A team in the Fundamentals of Entrepreneurship class co-taught by Peter Hofherr, assistant director of the McQuinn Center for Entrepreneurial Leadership and Ken Schneeberger, professor of agriculture economics at the University of Missouri College of Agriculture, Food and Natural Resources, took the grand prize in the Non-Profit Category of the fourth annual MU College of Business's New Venture Idea Competition. The competition drew 68 teams from across campus.
Team members Abby Berndt, Whitney Middleton and Andrew Van Engelenhoven shared a cash prize funded by the Flegel Academy for Aspiring Entrepreneurs, endowed by Leslie Flegel who is an alum of the MU Trulaske College of Business. Sarah Mayo, a freshman studying horticulture, is also part of the team.

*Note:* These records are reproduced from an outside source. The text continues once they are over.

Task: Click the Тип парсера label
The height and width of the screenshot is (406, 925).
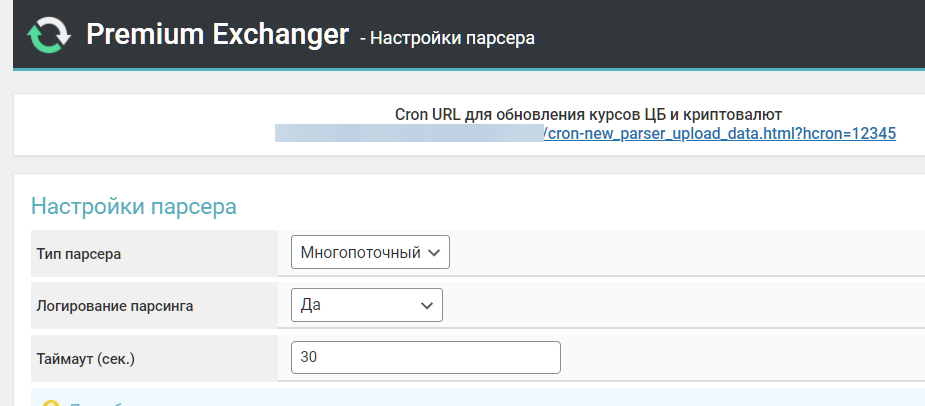Action: [79, 254]
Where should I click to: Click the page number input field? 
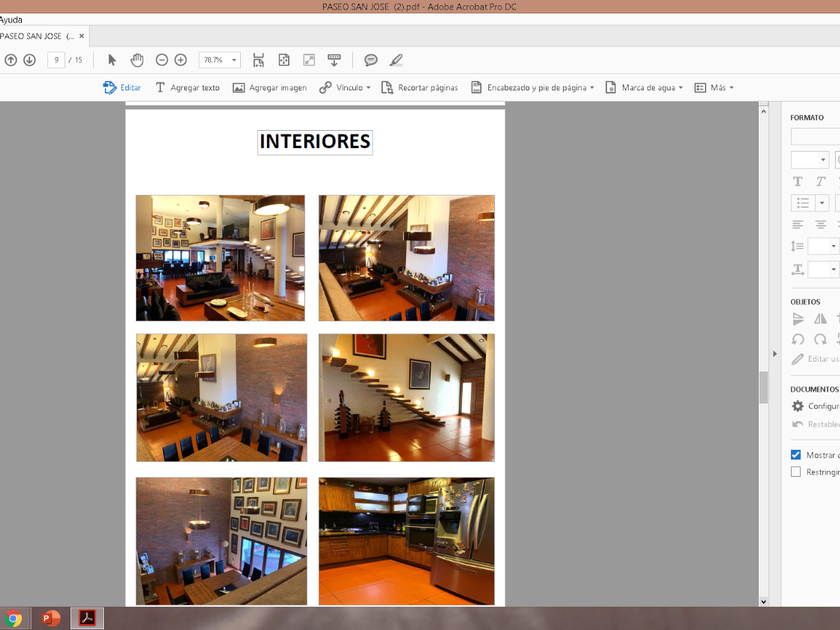(56, 60)
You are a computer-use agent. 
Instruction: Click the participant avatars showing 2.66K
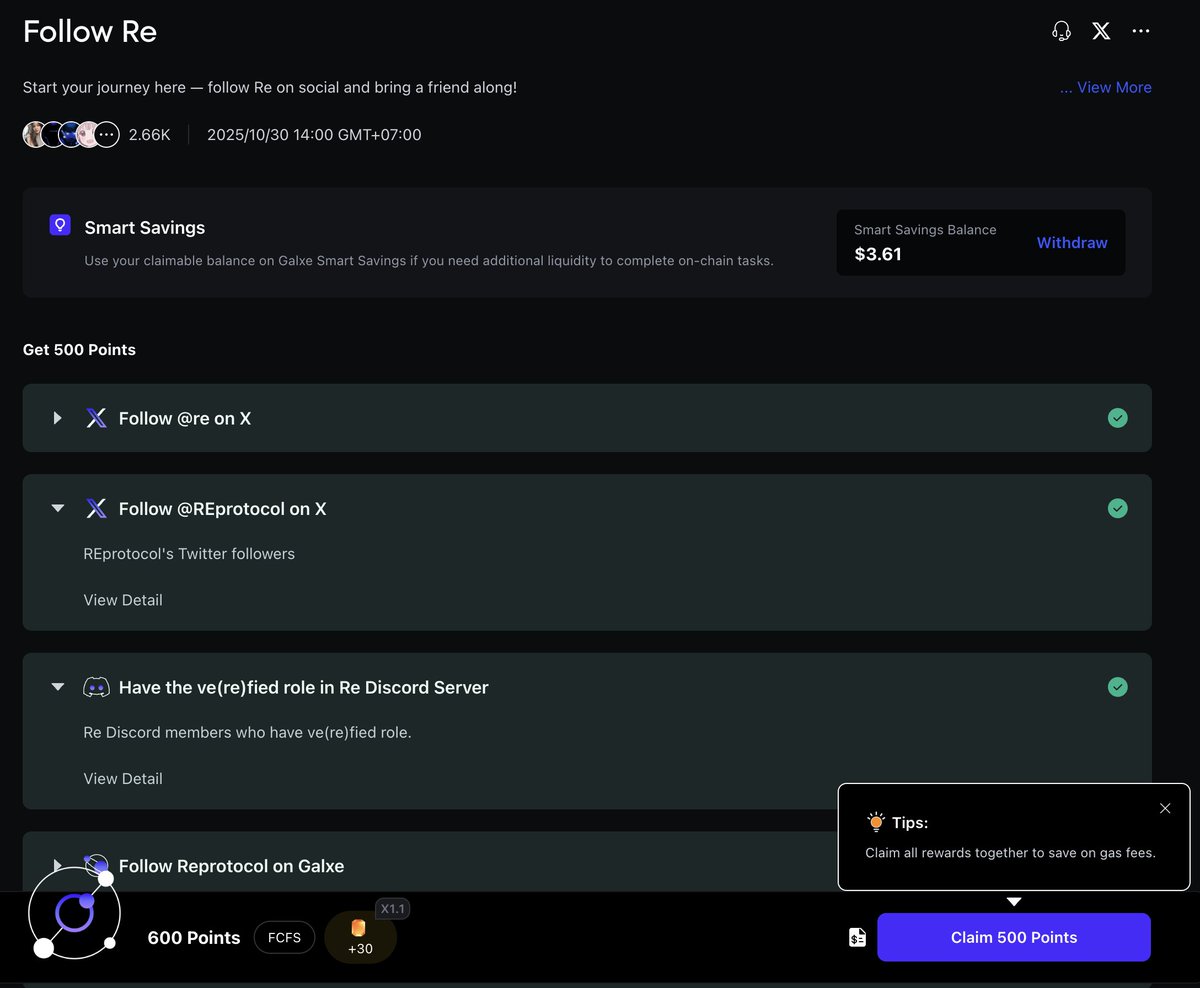coord(70,133)
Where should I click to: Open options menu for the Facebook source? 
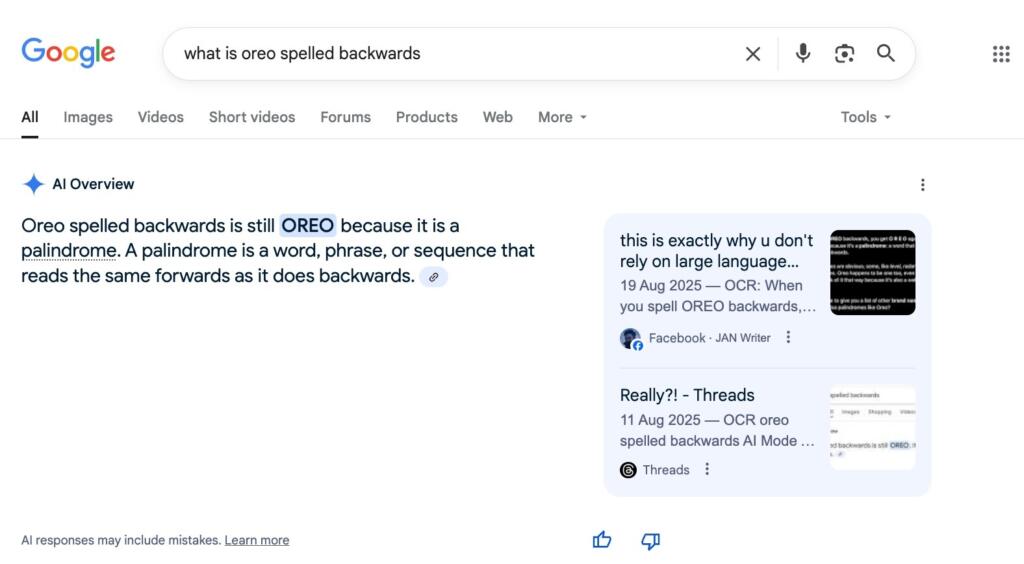788,338
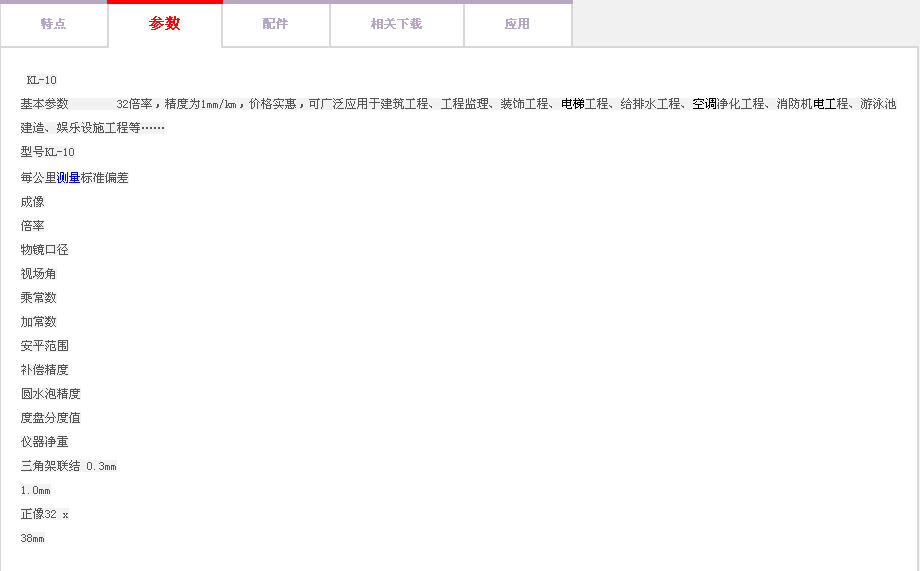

The CAFNR team presented a business plan for a subscription-based produce operation to the judges who played the part of venture capitalists looking to fund a new project. The students' idea, named Tiger Town Community Supported Agriculture, calls for 25-30 subscribers to prepay for vegetables grown by the entrepreneurs. Any food left over would be made available to low-income people who would buy the goods with food stamps. Any produce surplus after this would be donated to a local food bank.
In their presentation, the students provided data to the judges proving the subscription plan is economically viable and that there is a real need for it in the community. The judges asked questions about how the team would market their plan, pay taxes and develop a planting schedule.
The students are not stopping with accolades from the judges, but plan to take their cash award and make their ideas a reality. The team members are working with Dave Trinklein, associate professor of plant sciences, and Tim Reinbott, superintendent of Bradford Research and Extension Center, to use eight hoop-greenhouses to plant produce this spring and see if their business plan can survive in the real world. The first planting will take place in February.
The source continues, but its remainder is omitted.